How many dimensions are required to find an adversarial example?
This work addresses the problem of understanding adversarial robustness in constrained settings for machine learning practitioners, but it is incremental as it builds on existing theories of adversarial examples.
The paper investigates how adversarial vulnerability depends on the dimension of the subspace an adversary can perturb, showing that the success of PGD attacks increases monotonically with a function of the perturbation budget and the ratio of subspace to ambient dimensions, supporting the idea that adversarial examples are endemic to locally linear models in high-dimensional spaces.

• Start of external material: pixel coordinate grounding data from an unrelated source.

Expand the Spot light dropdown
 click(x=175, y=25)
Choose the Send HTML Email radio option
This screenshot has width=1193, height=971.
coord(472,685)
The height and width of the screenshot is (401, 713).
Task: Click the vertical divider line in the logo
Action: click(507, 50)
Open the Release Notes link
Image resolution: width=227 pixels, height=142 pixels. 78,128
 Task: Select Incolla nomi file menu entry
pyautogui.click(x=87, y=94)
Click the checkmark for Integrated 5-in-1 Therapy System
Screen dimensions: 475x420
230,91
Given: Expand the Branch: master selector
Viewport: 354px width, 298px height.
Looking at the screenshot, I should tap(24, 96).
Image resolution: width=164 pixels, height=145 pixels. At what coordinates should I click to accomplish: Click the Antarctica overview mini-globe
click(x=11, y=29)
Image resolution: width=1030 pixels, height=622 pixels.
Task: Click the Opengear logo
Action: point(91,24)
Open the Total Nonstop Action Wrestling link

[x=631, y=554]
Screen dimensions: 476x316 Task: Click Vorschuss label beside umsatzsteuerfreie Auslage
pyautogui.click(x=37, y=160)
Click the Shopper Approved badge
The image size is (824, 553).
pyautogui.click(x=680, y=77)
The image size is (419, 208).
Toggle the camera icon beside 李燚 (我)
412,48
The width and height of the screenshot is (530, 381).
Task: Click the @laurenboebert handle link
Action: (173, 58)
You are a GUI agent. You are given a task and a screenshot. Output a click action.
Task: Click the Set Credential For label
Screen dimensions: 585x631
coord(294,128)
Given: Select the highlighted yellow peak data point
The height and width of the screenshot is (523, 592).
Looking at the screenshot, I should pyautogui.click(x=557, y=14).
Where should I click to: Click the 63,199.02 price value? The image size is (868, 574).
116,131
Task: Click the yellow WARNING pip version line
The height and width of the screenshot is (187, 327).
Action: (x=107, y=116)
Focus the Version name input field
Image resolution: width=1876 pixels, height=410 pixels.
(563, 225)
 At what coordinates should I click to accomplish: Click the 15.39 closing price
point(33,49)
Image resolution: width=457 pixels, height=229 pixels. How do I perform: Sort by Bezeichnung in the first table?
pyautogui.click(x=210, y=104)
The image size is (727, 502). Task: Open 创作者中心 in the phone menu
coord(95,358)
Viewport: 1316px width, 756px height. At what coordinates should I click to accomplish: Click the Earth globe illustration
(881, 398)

Past work exploring adversarial vulnerability have focused on situations where an adversary can perturb all dimensions of model input. On the other hand, a range of recent works consider the case where either (i) an adversary can perturb a limited number of input parameters or (ii) a subset of modalities in a multimodal problem. In both of these cases, adversarial examples are effectively constrained to a subspace $V$ in the ambient input space $\mathcal{X}$. Motivated by this, in this work we investigate how adversarial vulnerability depends on $\dim(V)$. In particular, we show that the adversarial success of standard PGD attacks with $\ell^p$ norm constraints behaves like a monotonically increasing function of $ε(\frac{\dim(V)}{\dim \mathcal{X}})^{\frac{1}{q}}$ where $ε$ is the perturbation budget and $\frac{1}{p} + \frac{1}{q} =1$, provided $p > 1$ (the case $p=1$ presents additional subtleties which we analyze in some detail). This functional form can be easily derived from a simple toy linear model, and as such our results land further credence to arguments that adversarial examples are endemic to locally linear models on high dimensional spaces.